* [Instructions for the task] Copy each line below that has "will".
--- Data to examine Enclosed Below ---
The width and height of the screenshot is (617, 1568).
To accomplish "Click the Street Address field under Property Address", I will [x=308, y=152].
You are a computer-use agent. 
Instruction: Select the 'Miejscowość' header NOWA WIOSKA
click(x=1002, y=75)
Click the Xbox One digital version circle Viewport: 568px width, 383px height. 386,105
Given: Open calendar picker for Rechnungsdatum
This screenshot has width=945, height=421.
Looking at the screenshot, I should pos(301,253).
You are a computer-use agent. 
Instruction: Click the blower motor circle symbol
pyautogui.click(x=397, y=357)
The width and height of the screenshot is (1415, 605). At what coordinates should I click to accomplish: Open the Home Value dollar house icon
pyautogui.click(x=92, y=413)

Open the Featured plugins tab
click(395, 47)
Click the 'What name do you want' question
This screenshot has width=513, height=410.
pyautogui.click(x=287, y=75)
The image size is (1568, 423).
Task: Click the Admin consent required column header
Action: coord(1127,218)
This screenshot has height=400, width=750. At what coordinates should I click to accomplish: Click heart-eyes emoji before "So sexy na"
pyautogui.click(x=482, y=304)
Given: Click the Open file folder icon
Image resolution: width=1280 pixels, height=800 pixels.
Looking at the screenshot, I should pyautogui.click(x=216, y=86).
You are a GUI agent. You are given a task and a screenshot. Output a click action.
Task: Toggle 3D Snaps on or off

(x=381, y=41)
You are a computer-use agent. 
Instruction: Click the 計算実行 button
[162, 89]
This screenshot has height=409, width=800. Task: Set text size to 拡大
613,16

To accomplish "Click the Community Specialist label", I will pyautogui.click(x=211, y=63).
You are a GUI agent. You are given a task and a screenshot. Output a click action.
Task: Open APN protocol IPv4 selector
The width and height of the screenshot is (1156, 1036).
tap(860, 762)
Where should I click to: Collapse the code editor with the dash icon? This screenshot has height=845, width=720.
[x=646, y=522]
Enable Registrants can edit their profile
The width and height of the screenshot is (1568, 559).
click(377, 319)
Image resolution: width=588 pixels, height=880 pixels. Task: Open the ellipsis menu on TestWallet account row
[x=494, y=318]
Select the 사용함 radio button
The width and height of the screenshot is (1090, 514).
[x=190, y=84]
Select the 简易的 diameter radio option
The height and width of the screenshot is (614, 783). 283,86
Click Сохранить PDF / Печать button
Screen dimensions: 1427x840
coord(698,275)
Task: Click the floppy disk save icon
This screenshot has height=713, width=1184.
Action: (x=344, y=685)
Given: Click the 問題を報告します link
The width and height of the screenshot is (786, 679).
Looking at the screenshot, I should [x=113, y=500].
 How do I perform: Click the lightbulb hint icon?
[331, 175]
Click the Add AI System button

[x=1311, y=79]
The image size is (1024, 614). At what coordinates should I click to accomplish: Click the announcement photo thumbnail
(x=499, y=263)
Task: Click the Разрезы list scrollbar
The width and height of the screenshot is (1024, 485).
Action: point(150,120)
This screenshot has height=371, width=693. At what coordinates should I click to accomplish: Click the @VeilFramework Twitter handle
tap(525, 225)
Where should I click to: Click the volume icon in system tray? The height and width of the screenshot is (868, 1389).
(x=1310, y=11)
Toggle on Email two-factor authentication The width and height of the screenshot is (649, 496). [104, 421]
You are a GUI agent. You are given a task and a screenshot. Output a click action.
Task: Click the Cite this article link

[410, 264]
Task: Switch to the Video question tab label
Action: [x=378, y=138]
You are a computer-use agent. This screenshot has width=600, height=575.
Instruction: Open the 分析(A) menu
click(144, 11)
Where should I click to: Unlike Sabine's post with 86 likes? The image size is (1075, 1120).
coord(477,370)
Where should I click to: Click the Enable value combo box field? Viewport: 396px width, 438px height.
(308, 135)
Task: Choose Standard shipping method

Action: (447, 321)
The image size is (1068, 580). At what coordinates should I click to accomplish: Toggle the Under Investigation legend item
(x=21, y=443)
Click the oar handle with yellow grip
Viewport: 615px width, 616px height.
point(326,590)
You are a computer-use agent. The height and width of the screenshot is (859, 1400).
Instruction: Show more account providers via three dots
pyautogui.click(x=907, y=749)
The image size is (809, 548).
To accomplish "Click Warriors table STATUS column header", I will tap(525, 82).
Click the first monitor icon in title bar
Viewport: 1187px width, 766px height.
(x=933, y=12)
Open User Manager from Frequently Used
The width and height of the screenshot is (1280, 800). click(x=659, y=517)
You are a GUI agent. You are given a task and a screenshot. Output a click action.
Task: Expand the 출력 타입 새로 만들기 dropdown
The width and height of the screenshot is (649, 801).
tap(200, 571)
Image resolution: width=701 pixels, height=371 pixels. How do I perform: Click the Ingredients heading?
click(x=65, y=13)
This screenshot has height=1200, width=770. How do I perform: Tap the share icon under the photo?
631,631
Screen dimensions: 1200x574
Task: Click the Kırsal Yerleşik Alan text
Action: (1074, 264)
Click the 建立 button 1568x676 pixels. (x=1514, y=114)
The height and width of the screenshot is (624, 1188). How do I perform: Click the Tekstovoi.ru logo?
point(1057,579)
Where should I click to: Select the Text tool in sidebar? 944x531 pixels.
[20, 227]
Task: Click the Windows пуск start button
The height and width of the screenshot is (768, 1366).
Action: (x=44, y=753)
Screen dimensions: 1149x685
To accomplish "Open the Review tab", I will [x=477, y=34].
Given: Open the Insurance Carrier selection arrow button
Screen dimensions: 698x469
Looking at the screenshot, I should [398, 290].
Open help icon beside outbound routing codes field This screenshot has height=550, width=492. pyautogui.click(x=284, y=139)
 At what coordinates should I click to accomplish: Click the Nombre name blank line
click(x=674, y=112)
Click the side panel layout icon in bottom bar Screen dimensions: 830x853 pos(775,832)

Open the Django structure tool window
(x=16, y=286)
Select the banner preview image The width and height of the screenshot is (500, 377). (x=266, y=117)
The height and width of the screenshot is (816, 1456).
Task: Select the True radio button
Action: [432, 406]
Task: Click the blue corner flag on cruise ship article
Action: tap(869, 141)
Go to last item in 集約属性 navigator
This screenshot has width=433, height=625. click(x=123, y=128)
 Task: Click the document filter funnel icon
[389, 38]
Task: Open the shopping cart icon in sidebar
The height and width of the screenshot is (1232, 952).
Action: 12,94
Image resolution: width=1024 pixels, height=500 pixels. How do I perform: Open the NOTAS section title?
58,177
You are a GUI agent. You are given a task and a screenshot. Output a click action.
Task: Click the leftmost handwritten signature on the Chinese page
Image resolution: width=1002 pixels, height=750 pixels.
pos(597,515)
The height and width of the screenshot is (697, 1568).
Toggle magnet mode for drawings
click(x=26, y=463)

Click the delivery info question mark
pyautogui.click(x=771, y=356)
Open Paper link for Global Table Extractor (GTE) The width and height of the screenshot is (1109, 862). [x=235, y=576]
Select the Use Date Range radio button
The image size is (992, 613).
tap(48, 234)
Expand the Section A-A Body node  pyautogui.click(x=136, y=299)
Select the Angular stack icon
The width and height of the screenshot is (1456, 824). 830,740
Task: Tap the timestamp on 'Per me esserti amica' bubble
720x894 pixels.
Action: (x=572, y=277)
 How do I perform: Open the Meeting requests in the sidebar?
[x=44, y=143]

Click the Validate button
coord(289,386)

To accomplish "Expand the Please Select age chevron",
--- End of Enclosed Data to examine ---
* [Reply]
To accomplish "Click the Street Address field under Property Address", I will [x=308, y=152].
To accomplish "Click the Community Specialist label", I will pyautogui.click(x=211, y=63).
To accomplish "Click Warriors table STATUS column header", I will tap(525, 82).
To accomplish "Open the Review tab", I will [x=477, y=34].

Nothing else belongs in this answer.